私は横尾さんが昔からこんなに多くのコラージュを制作していたとは知りませんでしたが、何と言っていいのか、さすが「宇宙人に首に送受信装置を埋め込まれた」と言った人だけあって、浮世離れしてますね。まさに横尾さんの頭の中の「宇宙」を見せられたという感じです。
宗教画、おそらく政治家たち、女性の裸体、世界の様々な人たち。
それらがバラバラにはめ込まれた小宇宙。一見「風刺画」のようにも見えます。
しかし、そんな「カオス」のような作品ですが、なんだかバランスが良いというか、ただ単にデタラメに画像を貼っていっただけでは出来ない、不思議な「納まり感」を感じます。

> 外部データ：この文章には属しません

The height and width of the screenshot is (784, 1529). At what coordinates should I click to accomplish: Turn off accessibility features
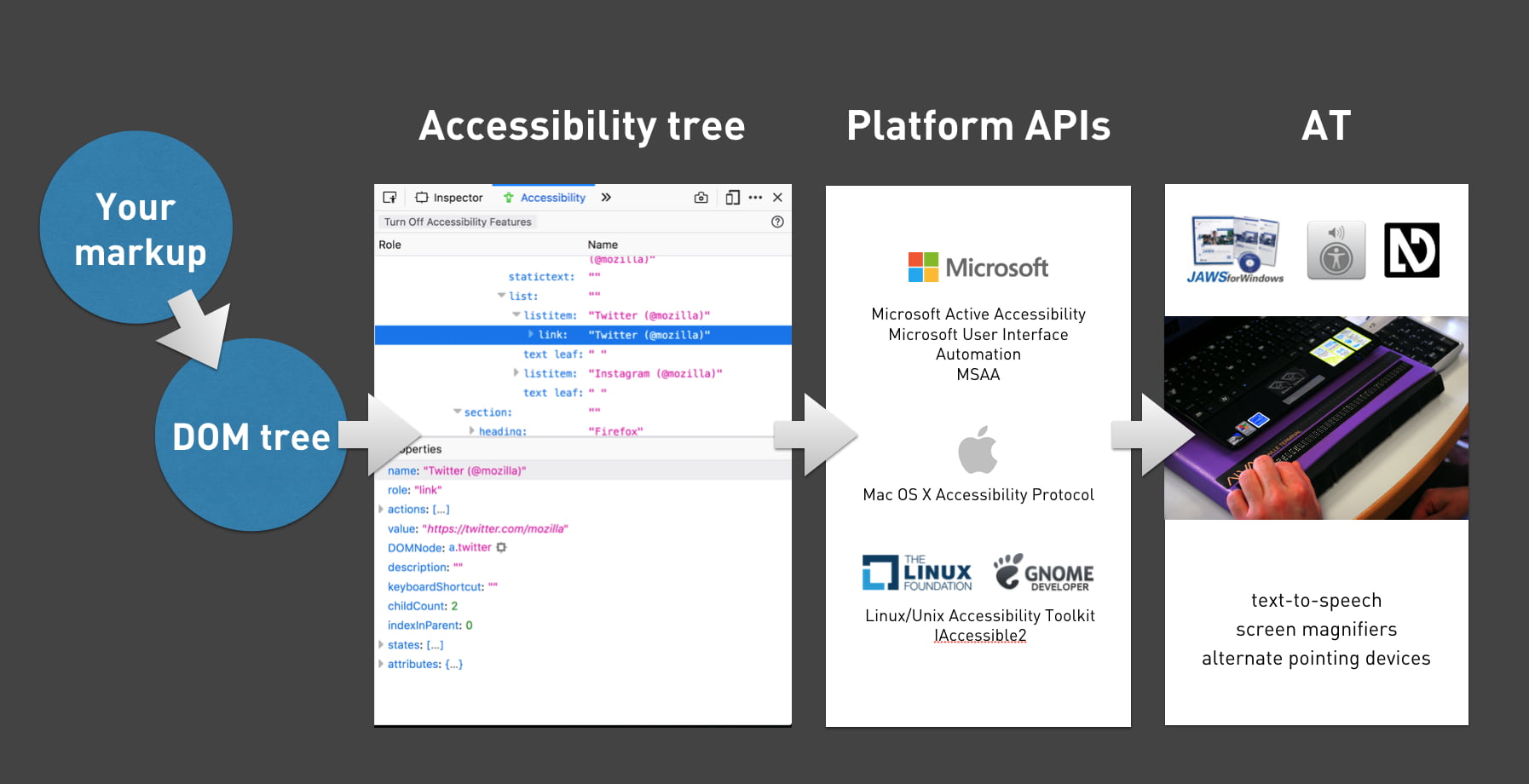[x=458, y=222]
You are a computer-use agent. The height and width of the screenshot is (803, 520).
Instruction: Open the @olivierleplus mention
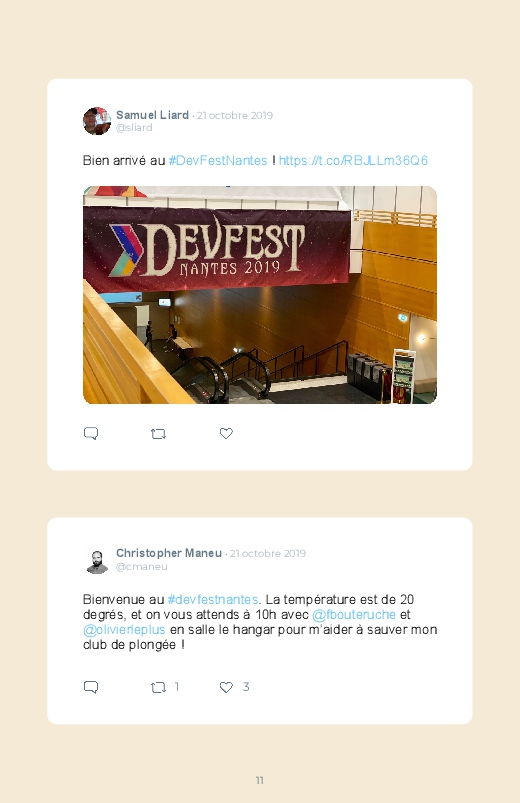(124, 629)
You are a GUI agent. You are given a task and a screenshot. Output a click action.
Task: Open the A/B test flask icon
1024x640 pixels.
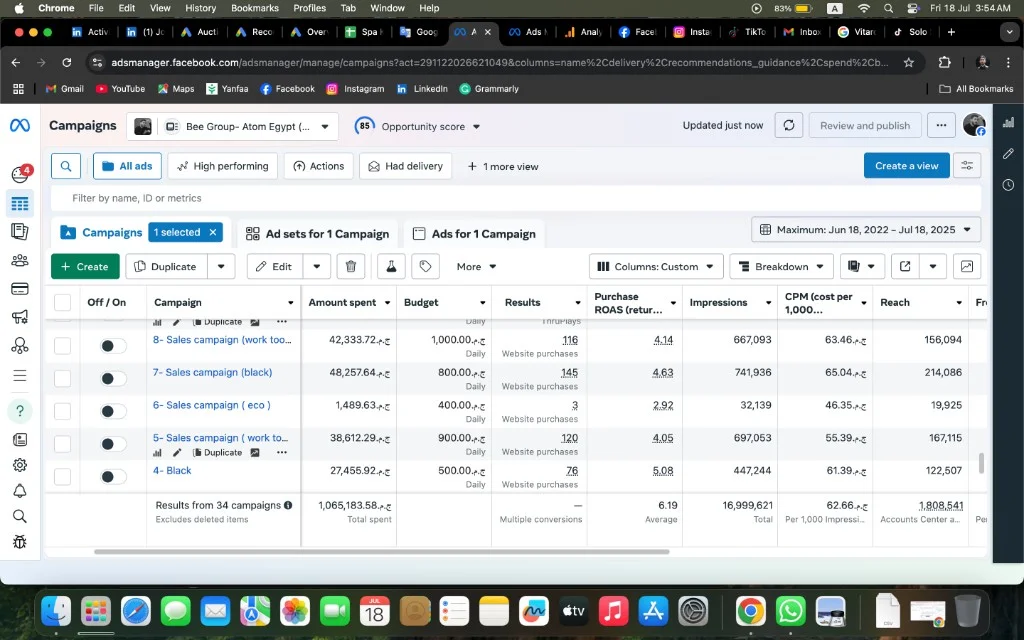(x=391, y=266)
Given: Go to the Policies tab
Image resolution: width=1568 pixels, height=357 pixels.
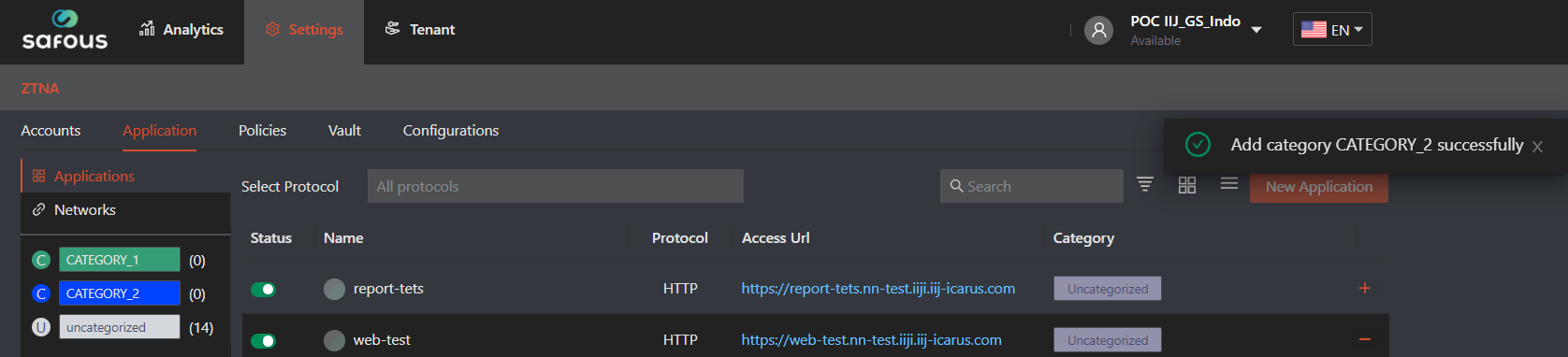Looking at the screenshot, I should (262, 130).
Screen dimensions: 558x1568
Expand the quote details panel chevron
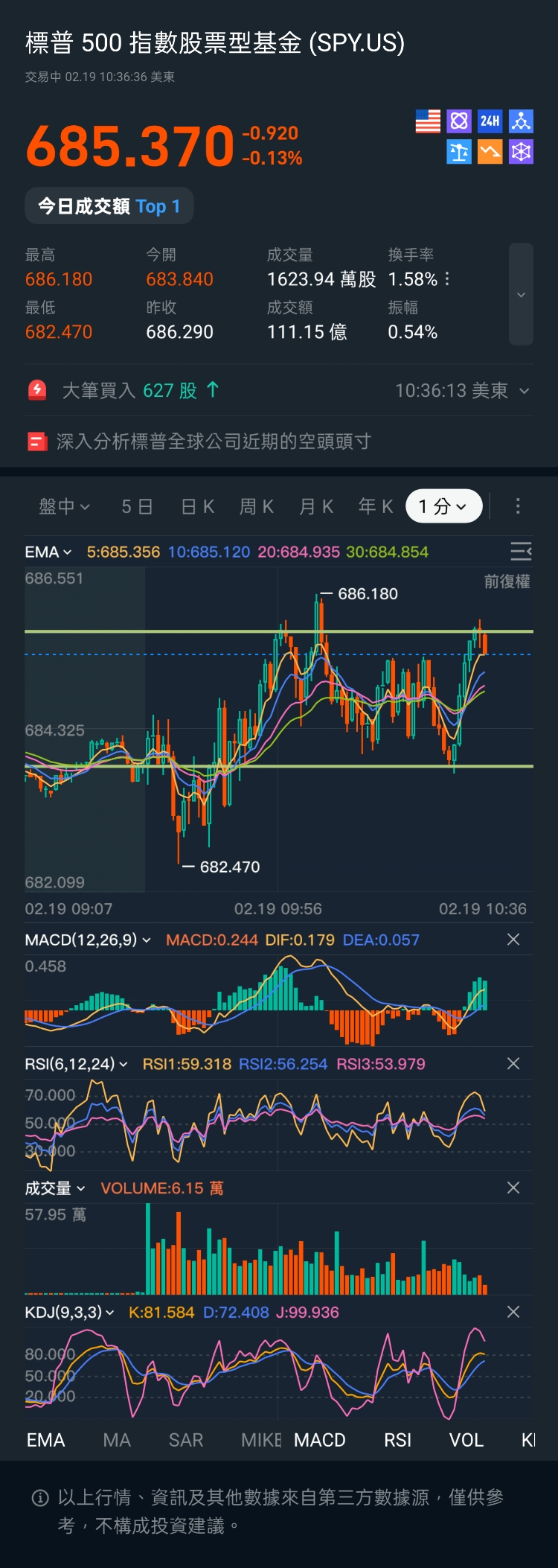(521, 294)
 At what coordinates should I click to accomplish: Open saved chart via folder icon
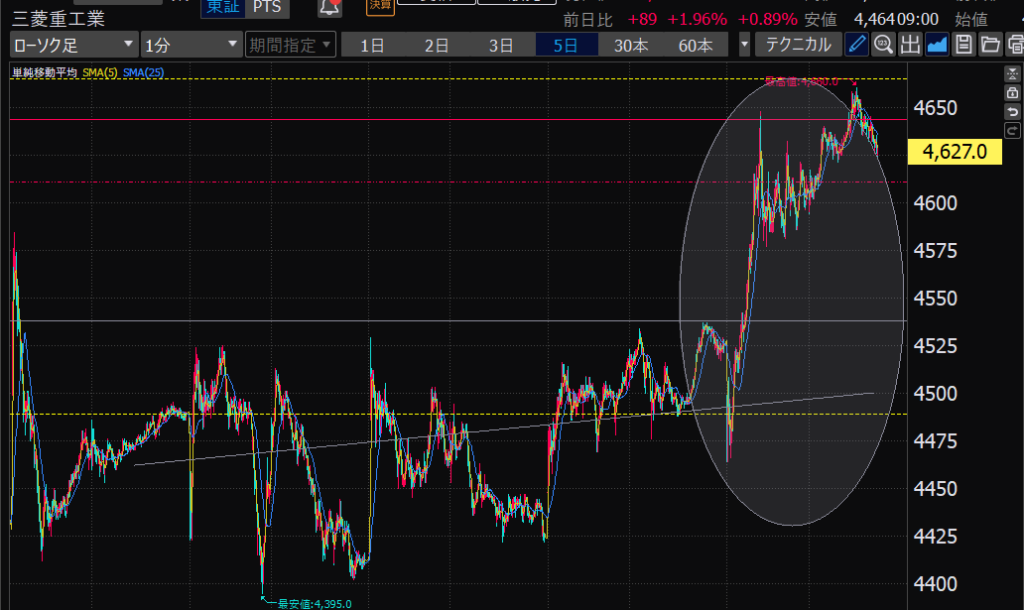click(x=990, y=44)
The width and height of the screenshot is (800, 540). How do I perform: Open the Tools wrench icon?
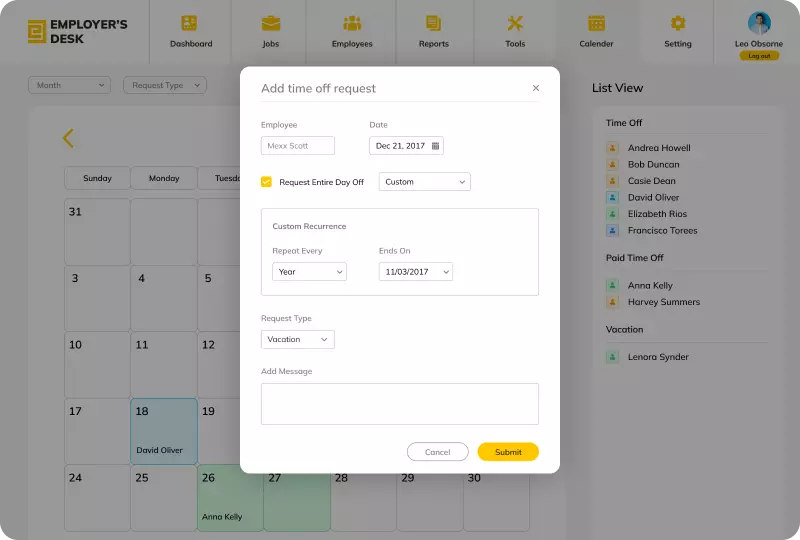[x=515, y=23]
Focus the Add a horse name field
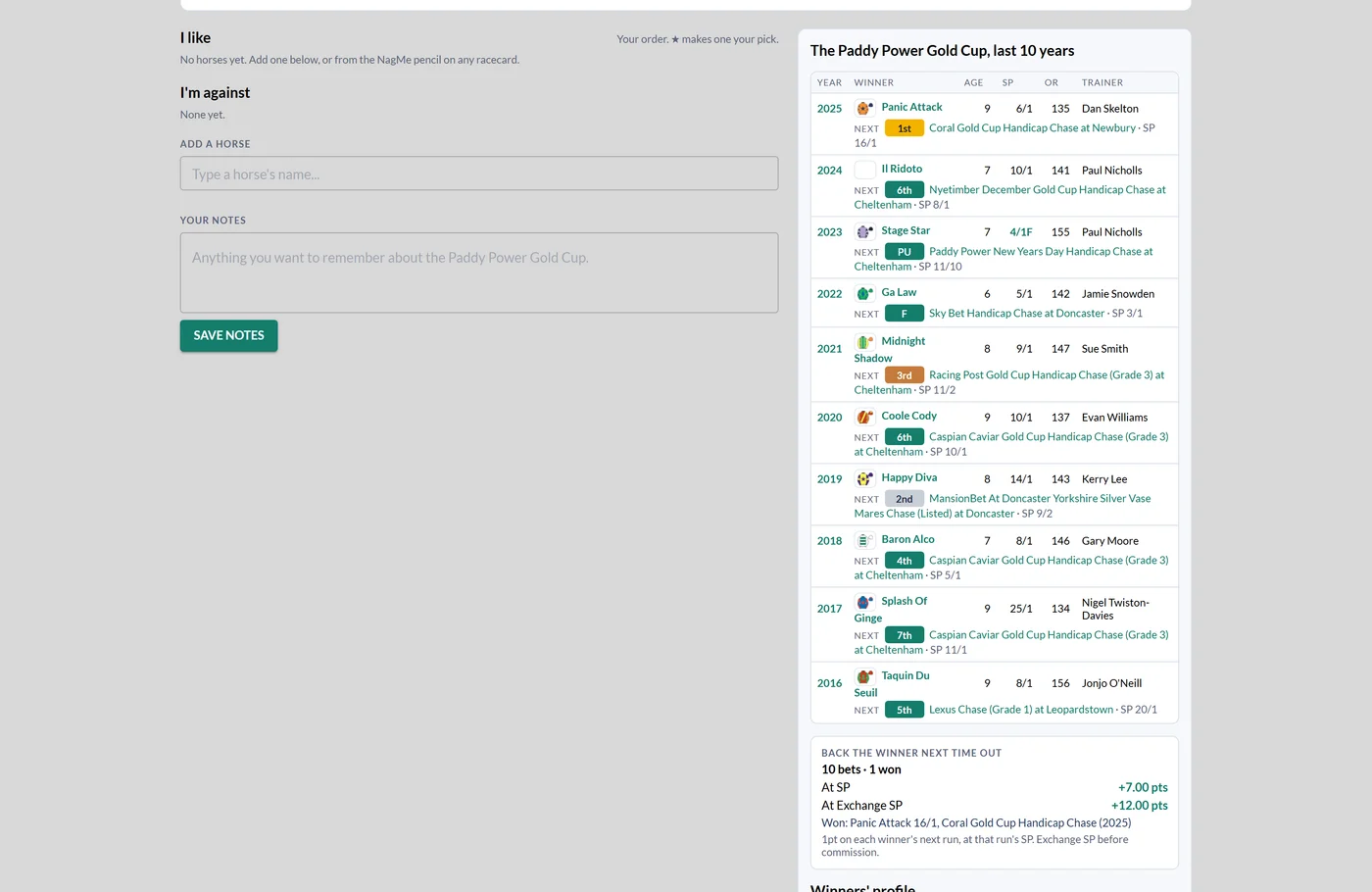This screenshot has width=1372, height=892. tap(479, 173)
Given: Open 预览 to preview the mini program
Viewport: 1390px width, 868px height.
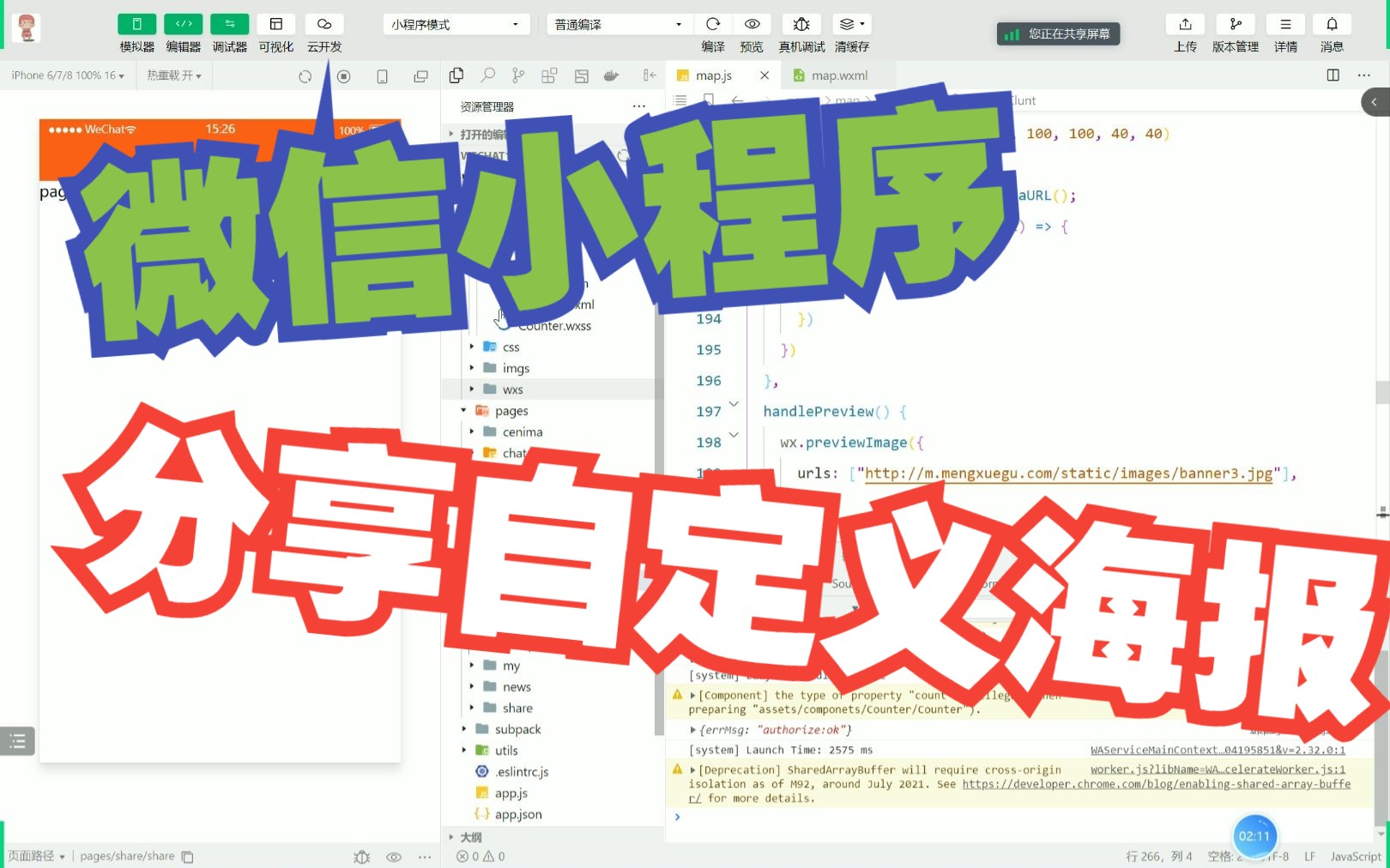Looking at the screenshot, I should (x=752, y=24).
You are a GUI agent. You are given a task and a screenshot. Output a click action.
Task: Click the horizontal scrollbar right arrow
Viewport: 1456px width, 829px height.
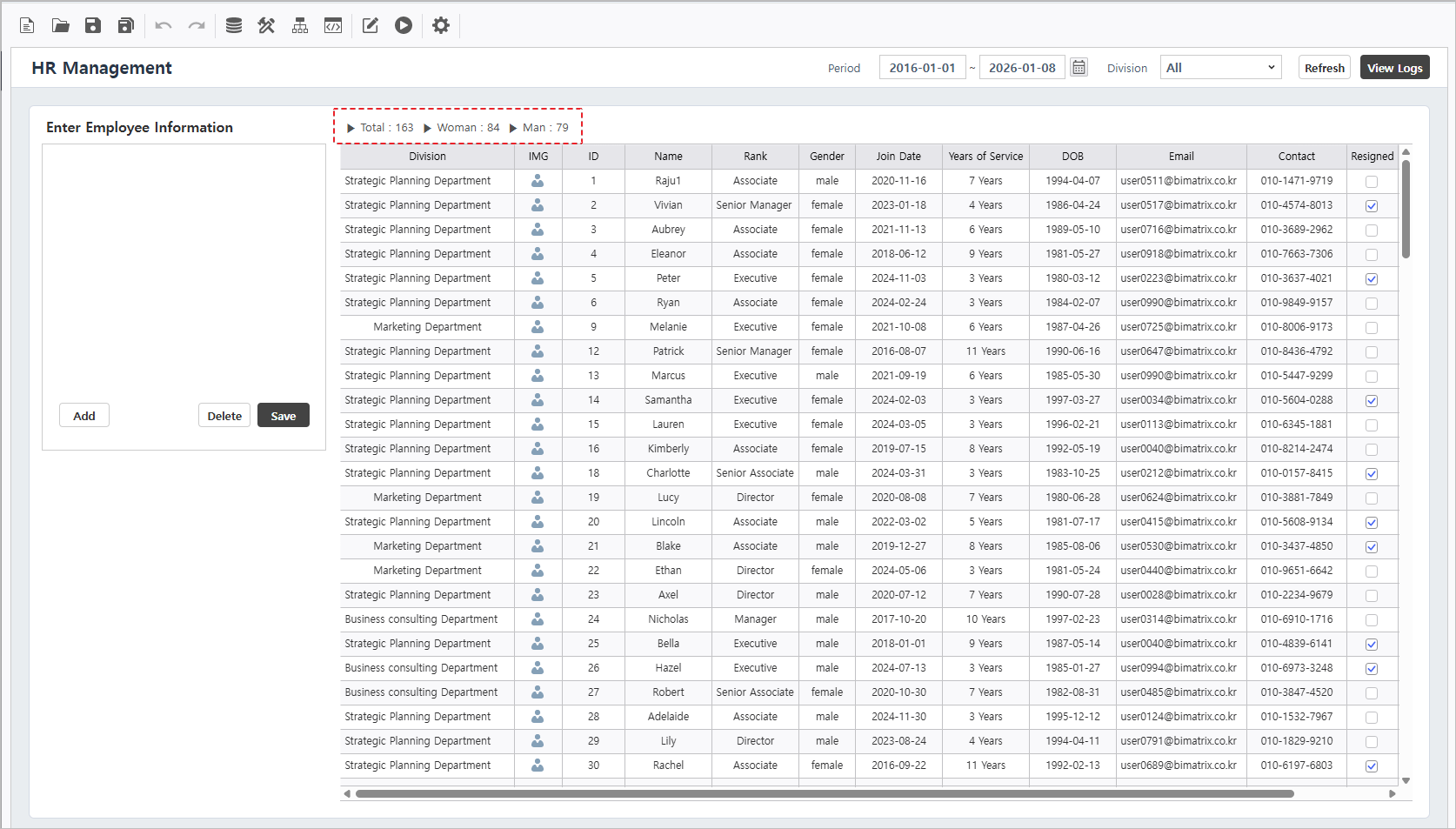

そしてキワドくてエグい感触には横尾さんらしいいたずら心が溢れてます(もしかしたらご本人は本気かもしれませんが)。
作品は時系列で並べられていますが、しかし、ページをめくっていくと最後のほうで急に作品の空気が変り、そんな「いたずら心」がパッタリ見られなくなります。おおざっぱに言えば、こじんまりしている作品、あるいはたくさんの人物をべたべた貼っただけの作品。
おや、と思ってよく見ると、それは2012年からしばらくの間の作品でした。
そうです、東日本大震災の後。
おそらく震災の影響でしょう。2012年の前は2006年の作品ですから、2012年の作品は震災の空気感が作品に影響したのかもしれません。私の勝手な推測ですが。
宇宙人横尾忠則かと思っていたら人間横尾忠則だった、と思いました。